Thirteen years later, the Alberta native now has one of the biggest jobs in the NHL. Colliton was named new head coach of the Chicago Blackhawks Tuesday, making him the youngest head coach currently in the league at the age of 33. The former Raider centreman takes over the helm from Joel Quenneville who was fired by the club.
There was high praise and a sense of pride from a local teacher and coach with news that a former Raider had just moved up to the big time.
“He was a real student of the game and he was a professional,” skills coach with the Raiders and teacher at Carlton High, Mark Odnokon told paNOW. “He carried himself very well on and off the ice, so to see him in that position you’re obviously very proud of him, but we think he’s earned it and he’s ready for that.”
Colliton’s immediate coaching position before taking the Chicago job was with the Rockford IceHogs in the American Hockey League.
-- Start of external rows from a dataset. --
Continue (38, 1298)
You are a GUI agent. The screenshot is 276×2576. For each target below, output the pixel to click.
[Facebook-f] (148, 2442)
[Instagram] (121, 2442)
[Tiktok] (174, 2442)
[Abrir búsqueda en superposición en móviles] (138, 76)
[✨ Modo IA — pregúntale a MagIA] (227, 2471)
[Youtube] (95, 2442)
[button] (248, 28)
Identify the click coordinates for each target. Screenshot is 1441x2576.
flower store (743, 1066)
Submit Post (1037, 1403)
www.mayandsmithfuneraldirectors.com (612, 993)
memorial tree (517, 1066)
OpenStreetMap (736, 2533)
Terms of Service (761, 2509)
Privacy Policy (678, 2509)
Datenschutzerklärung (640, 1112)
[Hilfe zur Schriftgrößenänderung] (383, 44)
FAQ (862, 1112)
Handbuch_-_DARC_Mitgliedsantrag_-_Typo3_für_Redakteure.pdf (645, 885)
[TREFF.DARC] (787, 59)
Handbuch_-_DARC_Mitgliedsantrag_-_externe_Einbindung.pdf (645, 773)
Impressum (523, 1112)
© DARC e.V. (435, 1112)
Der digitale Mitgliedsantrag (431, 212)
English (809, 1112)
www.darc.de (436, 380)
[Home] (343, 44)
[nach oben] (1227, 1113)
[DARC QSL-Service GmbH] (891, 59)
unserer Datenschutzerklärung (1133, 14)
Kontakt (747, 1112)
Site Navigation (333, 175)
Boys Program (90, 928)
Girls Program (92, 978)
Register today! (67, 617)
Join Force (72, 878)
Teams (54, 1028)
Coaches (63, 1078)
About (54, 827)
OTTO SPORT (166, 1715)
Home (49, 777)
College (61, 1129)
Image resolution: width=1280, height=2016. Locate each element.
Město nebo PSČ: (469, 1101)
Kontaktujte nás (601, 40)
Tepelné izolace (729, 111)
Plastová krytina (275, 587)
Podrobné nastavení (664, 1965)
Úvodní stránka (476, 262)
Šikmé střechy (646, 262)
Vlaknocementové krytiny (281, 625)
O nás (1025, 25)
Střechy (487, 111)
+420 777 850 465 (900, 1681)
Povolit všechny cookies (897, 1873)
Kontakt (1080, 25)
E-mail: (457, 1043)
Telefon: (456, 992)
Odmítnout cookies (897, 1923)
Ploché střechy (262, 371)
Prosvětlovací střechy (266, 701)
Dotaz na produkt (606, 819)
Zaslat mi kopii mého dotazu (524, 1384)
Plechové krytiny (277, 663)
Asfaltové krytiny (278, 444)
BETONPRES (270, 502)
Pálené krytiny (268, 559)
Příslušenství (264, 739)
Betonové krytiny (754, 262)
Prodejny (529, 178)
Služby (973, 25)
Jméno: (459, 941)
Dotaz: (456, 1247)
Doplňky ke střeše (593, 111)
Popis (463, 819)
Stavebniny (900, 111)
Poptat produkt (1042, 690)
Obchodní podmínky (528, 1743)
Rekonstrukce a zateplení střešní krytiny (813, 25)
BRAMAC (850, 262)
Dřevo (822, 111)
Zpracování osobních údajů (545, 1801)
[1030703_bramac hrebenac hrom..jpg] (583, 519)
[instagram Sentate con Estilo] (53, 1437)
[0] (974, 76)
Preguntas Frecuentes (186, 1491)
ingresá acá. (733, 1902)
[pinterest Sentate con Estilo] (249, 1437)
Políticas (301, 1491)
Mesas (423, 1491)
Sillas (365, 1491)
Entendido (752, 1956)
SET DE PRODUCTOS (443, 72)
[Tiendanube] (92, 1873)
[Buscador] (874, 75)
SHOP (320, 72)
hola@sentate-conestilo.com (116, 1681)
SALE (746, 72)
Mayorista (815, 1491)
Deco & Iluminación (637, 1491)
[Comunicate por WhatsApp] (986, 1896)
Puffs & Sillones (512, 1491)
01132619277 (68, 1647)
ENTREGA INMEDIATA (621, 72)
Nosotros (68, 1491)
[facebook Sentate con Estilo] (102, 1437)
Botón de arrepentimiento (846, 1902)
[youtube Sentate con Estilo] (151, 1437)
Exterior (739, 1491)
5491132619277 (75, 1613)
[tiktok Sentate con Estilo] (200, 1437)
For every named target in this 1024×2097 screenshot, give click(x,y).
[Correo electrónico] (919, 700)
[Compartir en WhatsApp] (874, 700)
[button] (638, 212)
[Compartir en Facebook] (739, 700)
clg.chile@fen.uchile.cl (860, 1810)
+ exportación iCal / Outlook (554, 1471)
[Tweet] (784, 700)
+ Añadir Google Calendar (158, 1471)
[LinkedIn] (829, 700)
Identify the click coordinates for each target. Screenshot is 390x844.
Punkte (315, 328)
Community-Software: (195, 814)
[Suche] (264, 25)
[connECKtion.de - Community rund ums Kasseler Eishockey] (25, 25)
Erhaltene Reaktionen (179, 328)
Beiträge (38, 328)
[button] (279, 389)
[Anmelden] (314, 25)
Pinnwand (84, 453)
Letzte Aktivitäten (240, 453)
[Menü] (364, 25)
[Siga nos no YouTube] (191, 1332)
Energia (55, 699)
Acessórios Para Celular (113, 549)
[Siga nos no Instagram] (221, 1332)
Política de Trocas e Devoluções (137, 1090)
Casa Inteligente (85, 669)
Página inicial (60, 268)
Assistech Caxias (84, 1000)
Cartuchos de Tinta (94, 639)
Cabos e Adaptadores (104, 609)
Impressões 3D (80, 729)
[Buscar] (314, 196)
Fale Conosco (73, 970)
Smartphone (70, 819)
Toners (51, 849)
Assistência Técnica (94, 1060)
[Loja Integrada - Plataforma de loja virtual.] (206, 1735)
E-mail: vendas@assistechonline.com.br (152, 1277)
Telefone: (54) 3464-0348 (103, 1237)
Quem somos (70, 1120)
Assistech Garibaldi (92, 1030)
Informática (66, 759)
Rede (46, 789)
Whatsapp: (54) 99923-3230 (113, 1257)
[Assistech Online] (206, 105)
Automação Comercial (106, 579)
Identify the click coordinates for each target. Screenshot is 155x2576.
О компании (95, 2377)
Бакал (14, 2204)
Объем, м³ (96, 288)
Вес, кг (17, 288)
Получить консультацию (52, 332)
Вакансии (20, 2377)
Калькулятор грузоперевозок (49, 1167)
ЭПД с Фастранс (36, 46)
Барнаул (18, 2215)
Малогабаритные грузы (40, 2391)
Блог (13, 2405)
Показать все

From 2005 he played various stints in the AHL for the Bridgeport Sound Tigers, as well as 57 games in the NHL with the New York Islanders over a nine-year pro career that ended in 2014 with a season in the Swedish First Division. He stayed there to coach.
As a P.A. Raider, Colliton played 229 games in his four-year WHL career between 2001 and 2005. He scored 176 points, with 71 goals.
Asked about Colliton’s rise to the very top at such a young age, Odnokon said it was clear the player had special qualities.
“Jeremy’s also been over to Europe so he’s been exposed to that game with the hybrid type of game that we play now,” he said. He added it was nice that some of the early coaching Colliton received in P.A. probably had some bearing on where he was headed.
“We had Dave Manson at that time and Peter Anholt, and both those guys were very passionate so Jeremy fitted in very well with them, and he had great qualities even as a 16-year-old.”
Odnokon said the corridors at Carlton High would be abuzz with the news of a former Raiders’ big success.
"Definitely. I have a hockey class here that I teach and we always tell the students there’s a lot of jobs in hockey if you can’t keep playing: broadcasting, training, coaching,” he said. “To see this guy come through here and come through Prince Albert and make it, it’s a great example. Just following your dreams and have the passion for it, and it’ll come.”